### Task brief:
The entire listing below is to be reproduced exactly.

※ ※ ※

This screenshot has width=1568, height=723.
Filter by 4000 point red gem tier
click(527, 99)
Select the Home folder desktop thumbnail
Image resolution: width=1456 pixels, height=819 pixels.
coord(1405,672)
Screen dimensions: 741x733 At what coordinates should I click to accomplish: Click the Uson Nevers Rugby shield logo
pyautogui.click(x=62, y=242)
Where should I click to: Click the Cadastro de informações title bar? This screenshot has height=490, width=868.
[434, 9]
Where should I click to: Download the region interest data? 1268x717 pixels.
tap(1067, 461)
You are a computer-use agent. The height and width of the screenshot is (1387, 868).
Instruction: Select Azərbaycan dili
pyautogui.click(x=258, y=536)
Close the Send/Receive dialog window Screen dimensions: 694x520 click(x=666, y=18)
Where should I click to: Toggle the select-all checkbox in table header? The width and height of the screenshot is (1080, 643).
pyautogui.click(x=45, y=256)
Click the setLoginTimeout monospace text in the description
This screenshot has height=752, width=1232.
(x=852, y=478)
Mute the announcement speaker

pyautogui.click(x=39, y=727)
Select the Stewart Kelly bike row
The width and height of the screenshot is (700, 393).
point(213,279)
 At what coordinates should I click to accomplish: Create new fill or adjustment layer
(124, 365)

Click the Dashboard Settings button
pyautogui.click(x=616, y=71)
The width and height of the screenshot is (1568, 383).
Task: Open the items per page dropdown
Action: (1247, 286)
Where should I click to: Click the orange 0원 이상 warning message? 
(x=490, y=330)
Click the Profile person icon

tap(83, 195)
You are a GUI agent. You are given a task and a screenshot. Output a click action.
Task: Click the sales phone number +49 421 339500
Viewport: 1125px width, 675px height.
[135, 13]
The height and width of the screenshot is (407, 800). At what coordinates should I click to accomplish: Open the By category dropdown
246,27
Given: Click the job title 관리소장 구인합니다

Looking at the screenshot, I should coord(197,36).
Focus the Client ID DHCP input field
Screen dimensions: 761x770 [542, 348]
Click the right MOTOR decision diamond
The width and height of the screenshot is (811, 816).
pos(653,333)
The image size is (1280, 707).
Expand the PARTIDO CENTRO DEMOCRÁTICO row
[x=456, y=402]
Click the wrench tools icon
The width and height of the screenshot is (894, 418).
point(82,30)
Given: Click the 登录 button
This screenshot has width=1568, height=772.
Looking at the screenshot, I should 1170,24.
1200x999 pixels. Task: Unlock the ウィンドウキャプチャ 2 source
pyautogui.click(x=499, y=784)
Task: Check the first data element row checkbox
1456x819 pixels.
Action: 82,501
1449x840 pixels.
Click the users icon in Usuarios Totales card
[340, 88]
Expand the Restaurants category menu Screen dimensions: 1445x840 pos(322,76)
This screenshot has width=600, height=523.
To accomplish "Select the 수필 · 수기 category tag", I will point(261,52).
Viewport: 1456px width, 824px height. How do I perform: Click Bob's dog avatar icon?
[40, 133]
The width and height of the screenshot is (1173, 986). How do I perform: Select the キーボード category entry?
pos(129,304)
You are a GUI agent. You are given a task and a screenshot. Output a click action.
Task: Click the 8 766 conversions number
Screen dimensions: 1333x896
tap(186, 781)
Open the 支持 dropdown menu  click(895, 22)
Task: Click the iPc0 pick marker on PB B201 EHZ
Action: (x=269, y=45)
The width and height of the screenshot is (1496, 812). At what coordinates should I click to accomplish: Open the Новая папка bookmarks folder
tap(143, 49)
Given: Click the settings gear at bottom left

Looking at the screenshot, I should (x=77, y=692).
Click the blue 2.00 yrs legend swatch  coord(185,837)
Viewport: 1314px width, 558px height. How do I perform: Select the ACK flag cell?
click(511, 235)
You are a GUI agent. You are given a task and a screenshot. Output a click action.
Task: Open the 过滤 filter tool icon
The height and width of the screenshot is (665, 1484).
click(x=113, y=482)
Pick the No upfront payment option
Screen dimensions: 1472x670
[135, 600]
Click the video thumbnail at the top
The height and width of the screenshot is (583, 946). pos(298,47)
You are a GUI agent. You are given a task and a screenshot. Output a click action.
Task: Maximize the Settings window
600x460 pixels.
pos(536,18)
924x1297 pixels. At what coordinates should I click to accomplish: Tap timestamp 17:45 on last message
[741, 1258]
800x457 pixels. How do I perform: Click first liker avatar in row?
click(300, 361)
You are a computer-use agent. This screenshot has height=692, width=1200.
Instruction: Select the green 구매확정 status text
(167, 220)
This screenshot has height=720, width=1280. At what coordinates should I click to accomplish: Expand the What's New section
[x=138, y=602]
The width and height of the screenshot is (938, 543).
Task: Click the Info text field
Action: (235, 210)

※ ※ ※

### Response to the exercise:
This screenshot has width=1568, height=723.
Filter by 4000 point red gem tier
click(527, 99)
Select the Home folder desktop thumbnail
Image resolution: width=1456 pixels, height=819 pixels.
coord(1405,672)
Screen dimensions: 741x733 At what coordinates should I click to accomplish: Click the Uson Nevers Rugby shield logo
pyautogui.click(x=62, y=242)
Where should I click to: Click the Cadastro de informações title bar? This screenshot has height=490, width=868.
[434, 9]
Where should I click to: Download the region interest data? 1268x717 pixels.
tap(1067, 461)
You are a computer-use agent. The height and width of the screenshot is (1387, 868).
Instruction: Select Azərbaycan dili
pyautogui.click(x=258, y=536)
Close the Send/Receive dialog window Screen dimensions: 694x520 click(x=666, y=18)
Where should I click to: Toggle the select-all checkbox in table header? The width and height of the screenshot is (1080, 643).
pyautogui.click(x=45, y=256)
Click the setLoginTimeout monospace text in the description
This screenshot has height=752, width=1232.
(x=852, y=478)
Mute the announcement speaker

pyautogui.click(x=39, y=727)
Select the Stewart Kelly bike row
The width and height of the screenshot is (700, 393).
point(213,279)
 At what coordinates should I click to accomplish: Create new fill or adjustment layer
(124, 365)

Click the Dashboard Settings button
pyautogui.click(x=616, y=71)
The width and height of the screenshot is (1568, 383).
Task: Open the items per page dropdown
Action: (1247, 286)
Where should I click to: Click the orange 0원 이상 warning message? 
(x=490, y=330)
Click the Profile person icon

tap(83, 195)
You are a GUI agent. You are given a task and a screenshot. Output a click action.
Task: Click the sales phone number +49 421 339500
Viewport: 1125px width, 675px height.
[135, 13]
The height and width of the screenshot is (407, 800). At what coordinates should I click to accomplish: Open the By category dropdown
246,27
Given: Click the job title 관리소장 구인합니다

Looking at the screenshot, I should coord(197,36).
Focus the Client ID DHCP input field
Screen dimensions: 761x770 [542, 348]
Click the right MOTOR decision diamond
The width and height of the screenshot is (811, 816).
pos(653,333)
The image size is (1280, 707).
Expand the PARTIDO CENTRO DEMOCRÁTICO row
[x=456, y=402]
Click the wrench tools icon
The width and height of the screenshot is (894, 418).
point(82,30)
Given: Click the 登录 button
This screenshot has width=1568, height=772.
Looking at the screenshot, I should 1170,24.
1200x999 pixels. Task: Unlock the ウィンドウキャプチャ 2 source
pyautogui.click(x=499, y=784)
Task: Check the first data element row checkbox
1456x819 pixels.
Action: 82,501
1449x840 pixels.
Click the users icon in Usuarios Totales card
[340, 88]
Expand the Restaurants category menu Screen dimensions: 1445x840 pos(322,76)
This screenshot has width=600, height=523.
To accomplish "Select the 수필 · 수기 category tag", I will point(261,52).
Viewport: 1456px width, 824px height. How do I perform: Click Bob's dog avatar icon?
[40, 133]
The width and height of the screenshot is (1173, 986). How do I perform: Select the キーボード category entry?
pos(129,304)
You are a GUI agent. You are given a task and a screenshot. Output a click action.
Task: Click the 8 766 conversions number
Screen dimensions: 1333x896
tap(186, 781)
Open the 支持 dropdown menu  click(895, 22)
Task: Click the iPc0 pick marker on PB B201 EHZ
Action: (x=269, y=45)
The width and height of the screenshot is (1496, 812). At what coordinates should I click to accomplish: Open the Новая папка bookmarks folder
tap(143, 49)
Given: Click the settings gear at bottom left

Looking at the screenshot, I should (x=77, y=692).
Click the blue 2.00 yrs legend swatch  coord(185,837)
Viewport: 1314px width, 558px height. How do I perform: Select the ACK flag cell?
click(511, 235)
You are a GUI agent. You are given a task and a screenshot. Output a click action.
Task: Open the 过滤 filter tool icon
The height and width of the screenshot is (665, 1484).
click(x=113, y=482)
Pick the No upfront payment option
Screen dimensions: 1472x670
[135, 600]
Click the video thumbnail at the top
The height and width of the screenshot is (583, 946). pos(298,47)
You are a GUI agent. You are given a task and a screenshot. Output a click action.
Task: Maximize the Settings window
600x460 pixels.
pos(536,18)
924x1297 pixels. At what coordinates should I click to accomplish: Tap timestamp 17:45 on last message
[741, 1258]
800x457 pixels. How do I perform: Click first liker avatar in row?
click(300, 361)
You are a computer-use agent. This screenshot has height=692, width=1200.
Instruction: Select the green 구매확정 status text
(167, 220)
This screenshot has height=720, width=1280. At what coordinates should I click to accomplish: Expand the What's New section
[x=138, y=602]
The width and height of the screenshot is (938, 543).
Task: Click the Info text field
Action: (235, 210)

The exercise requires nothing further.